>> BEGIN RECORD SET

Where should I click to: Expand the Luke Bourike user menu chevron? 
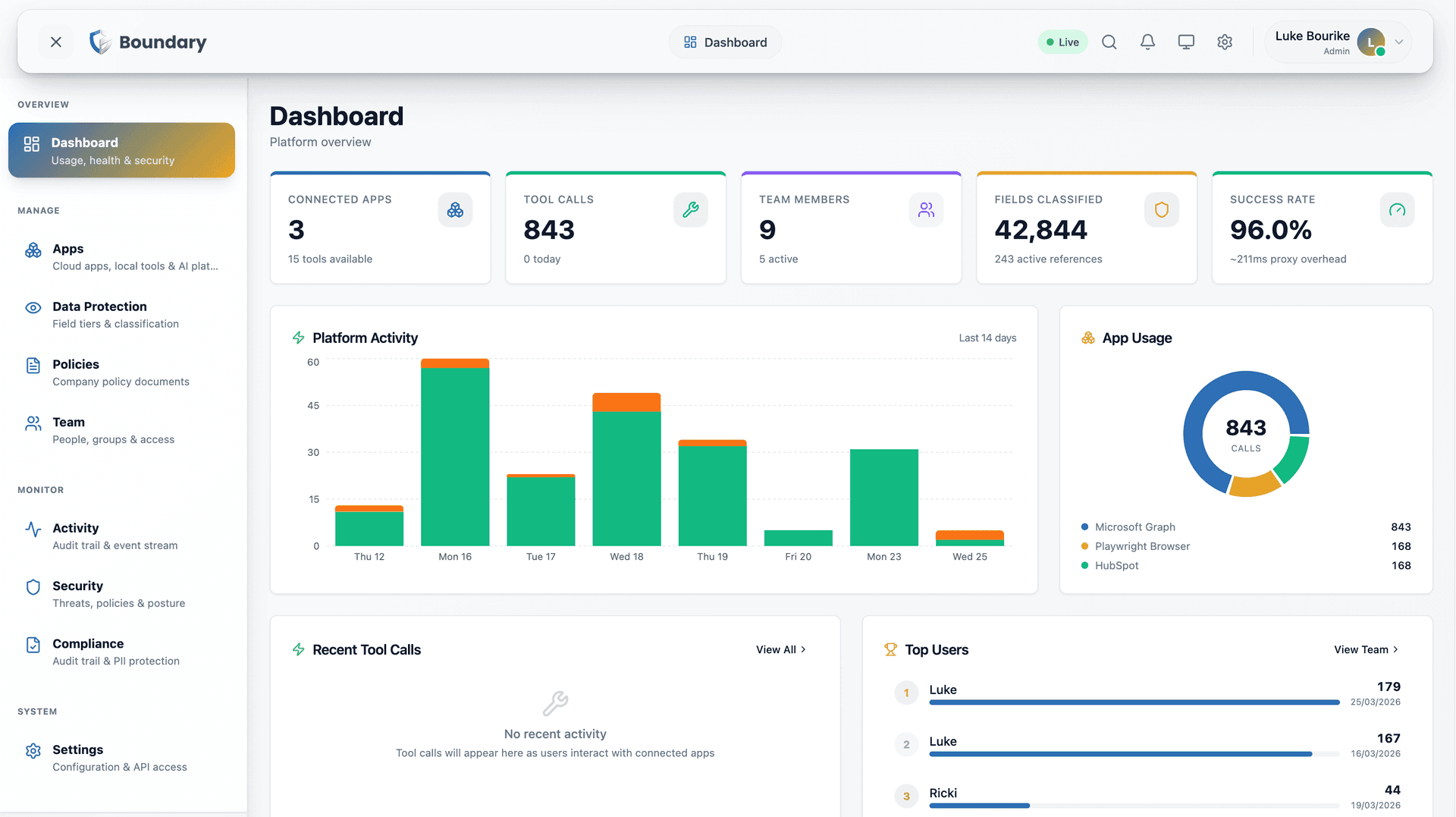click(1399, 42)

>> END RECORD SET
>> BEGIN RECORD SET

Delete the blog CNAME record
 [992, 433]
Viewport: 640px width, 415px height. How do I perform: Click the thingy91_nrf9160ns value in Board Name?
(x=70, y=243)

>> END RECORD SET

:: EXERCISE DETAILS ::
Echo the lines starting with the one containing "Delete the blog CNAME record" and going on through the one containing "(x=70, y=243)", both included, and give nothing else.

:: PROBLEM SOLUTION ::
Delete the blog CNAME record
 [992, 433]
Viewport: 640px width, 415px height. How do I perform: Click the thingy91_nrf9160ns value in Board Name?
(x=70, y=243)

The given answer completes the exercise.